*** MATERIALS PROVIDED ***
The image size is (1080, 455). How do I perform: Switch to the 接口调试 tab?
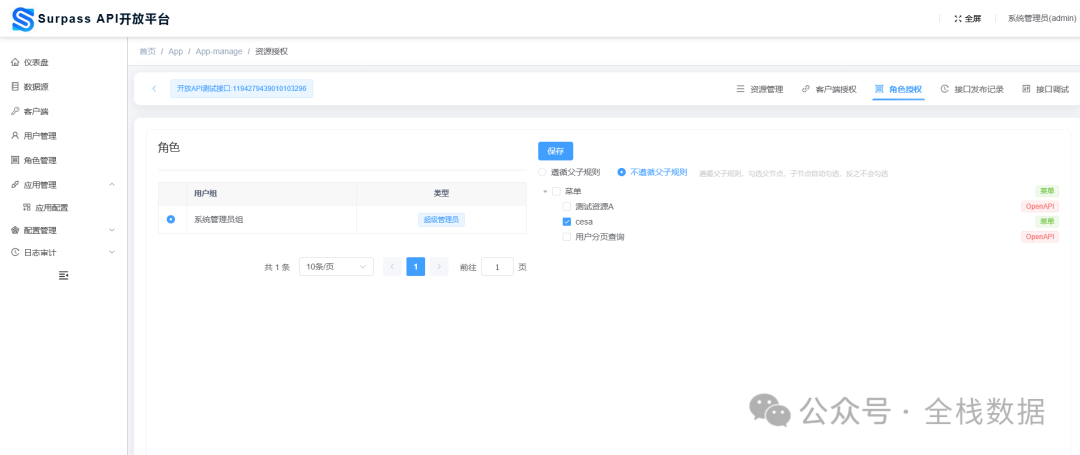pyautogui.click(x=1045, y=89)
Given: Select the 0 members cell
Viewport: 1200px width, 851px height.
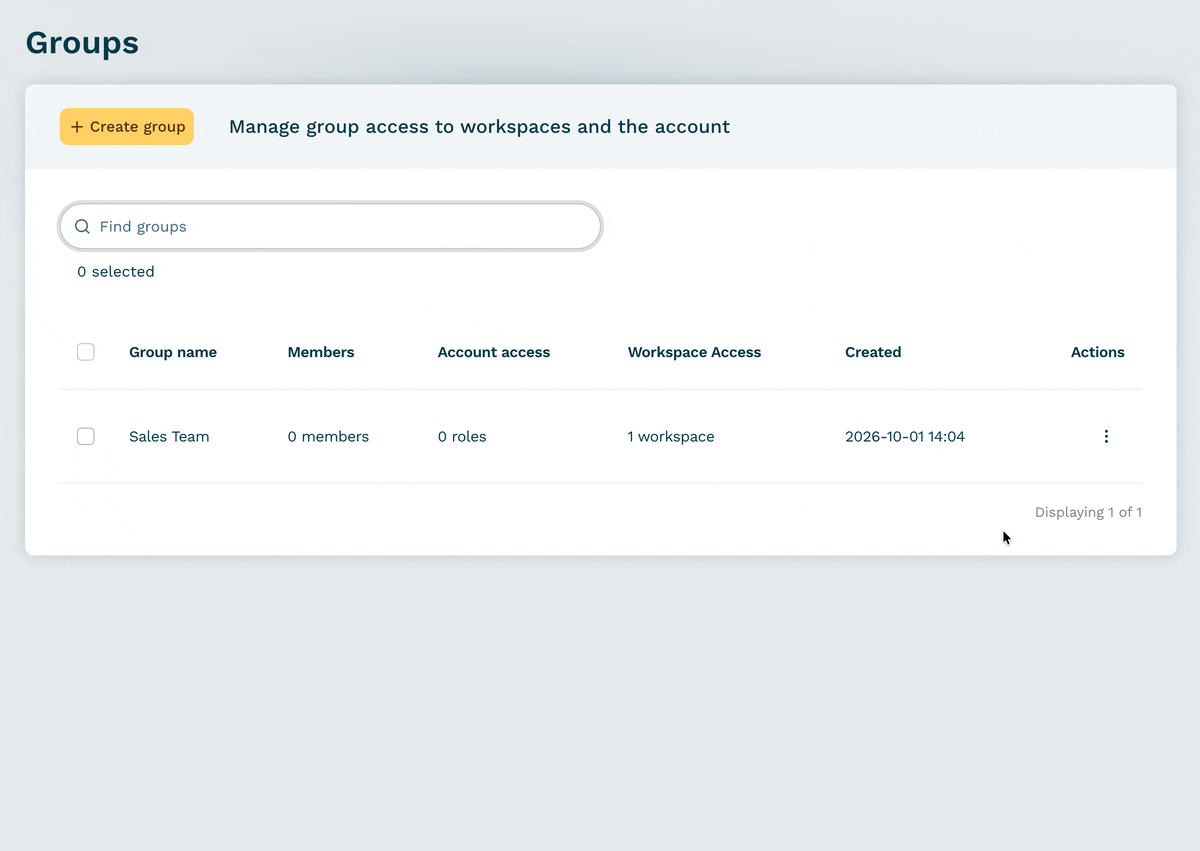Looking at the screenshot, I should click(x=328, y=437).
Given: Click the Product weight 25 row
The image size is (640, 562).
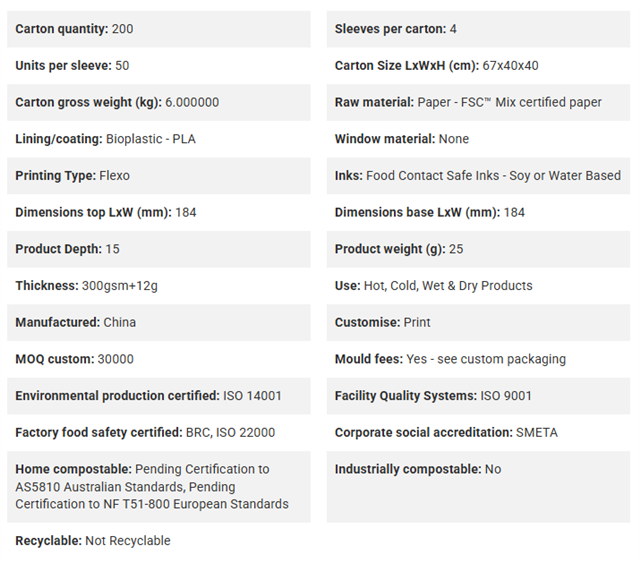Looking at the screenshot, I should [478, 249].
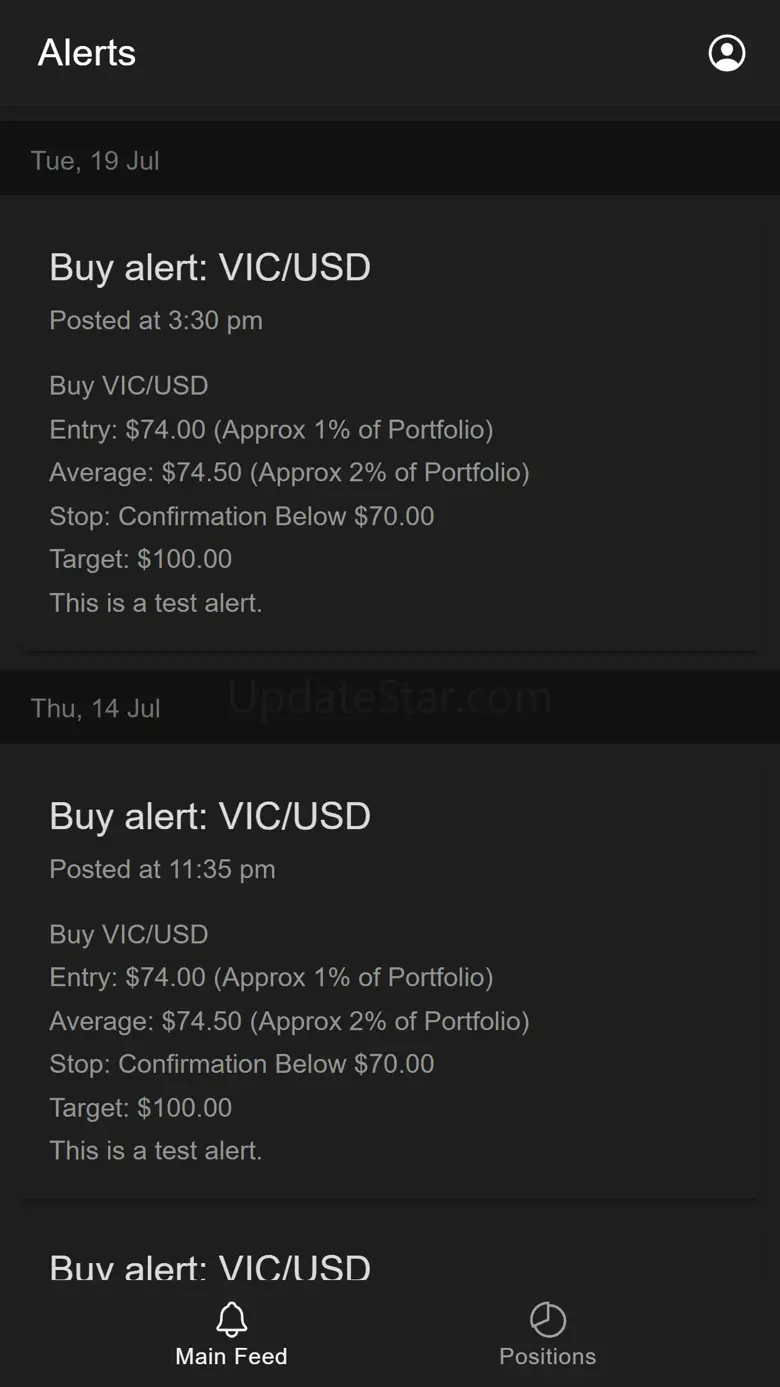Viewport: 780px width, 1387px height.
Task: Click the Average $74.50 line in 19 Jul alert
Action: tap(289, 473)
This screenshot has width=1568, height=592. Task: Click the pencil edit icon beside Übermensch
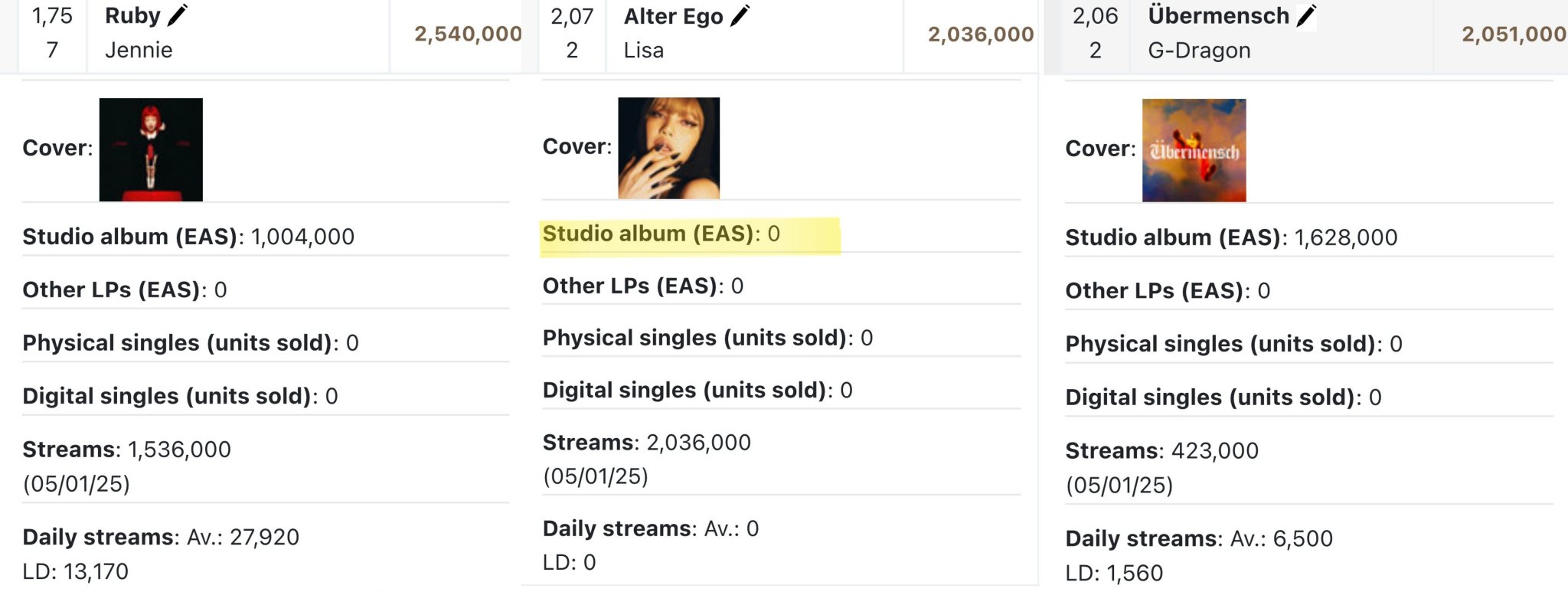(1306, 15)
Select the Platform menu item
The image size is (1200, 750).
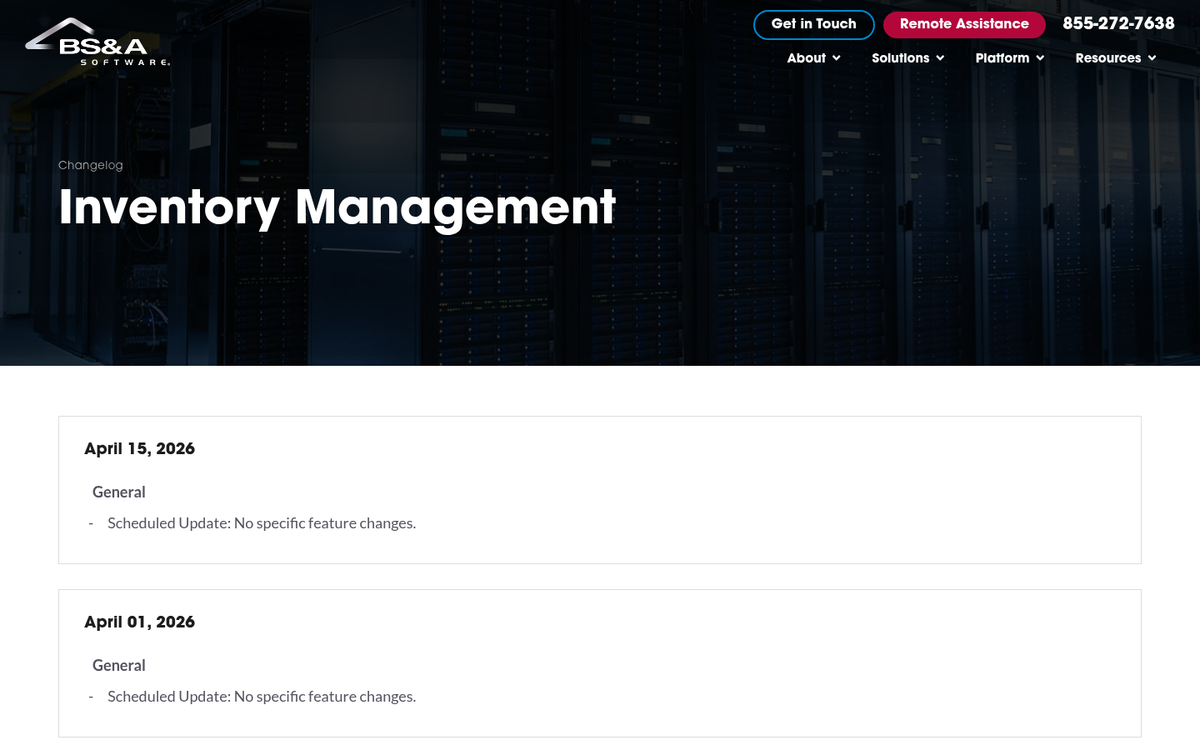[x=1003, y=58]
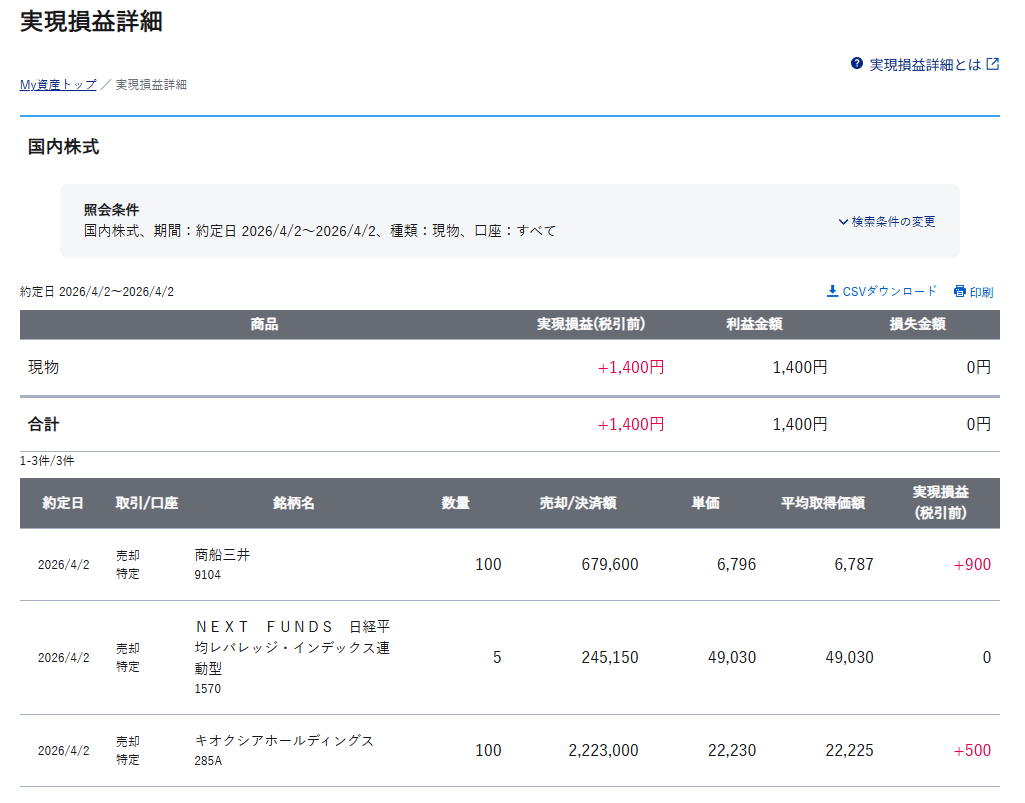This screenshot has width=1025, height=803.
Task: Click the printer icon
Action: 960,292
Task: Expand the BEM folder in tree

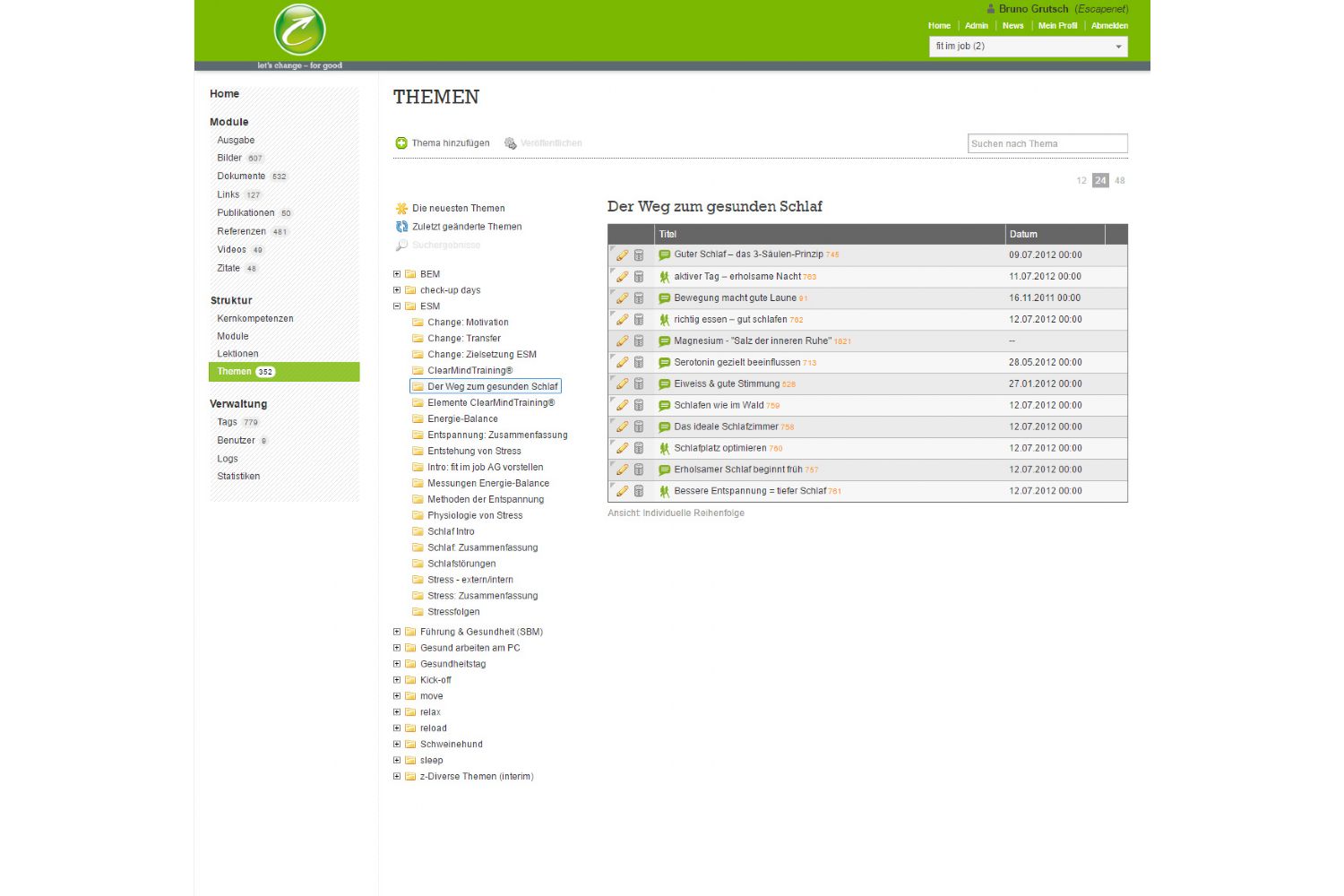Action: pos(397,274)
*** End of MATERIALS PROVIDED ***
Your task is an exact transcription of all the data, minus the pictures.

The image size is (1080, 455). How do I perform: Switch to the 接口调试 tab?
pyautogui.click(x=1045, y=89)
Given: Select the 0 members cell
Viewport: 1200px width, 851px height.
Looking at the screenshot, I should click(x=328, y=437).
Given: Click the Product weight 25 row
The image size is (640, 562).
Looking at the screenshot, I should [478, 249].
Viewport: 780px width, 1387px height.
Task: Click the Average $74.50 line in 19 Jul alert
Action: tap(289, 473)
This screenshot has width=1568, height=592. Task: Click the pencil edit icon beside Übermensch
(1306, 15)
Select the Platform menu item
The image size is (1200, 750).
[x=1003, y=58]
This screenshot has width=1025, height=803.
Task: Click the printer icon
Action: 960,292
Task: Expand the BEM folder in tree

Action: pos(397,274)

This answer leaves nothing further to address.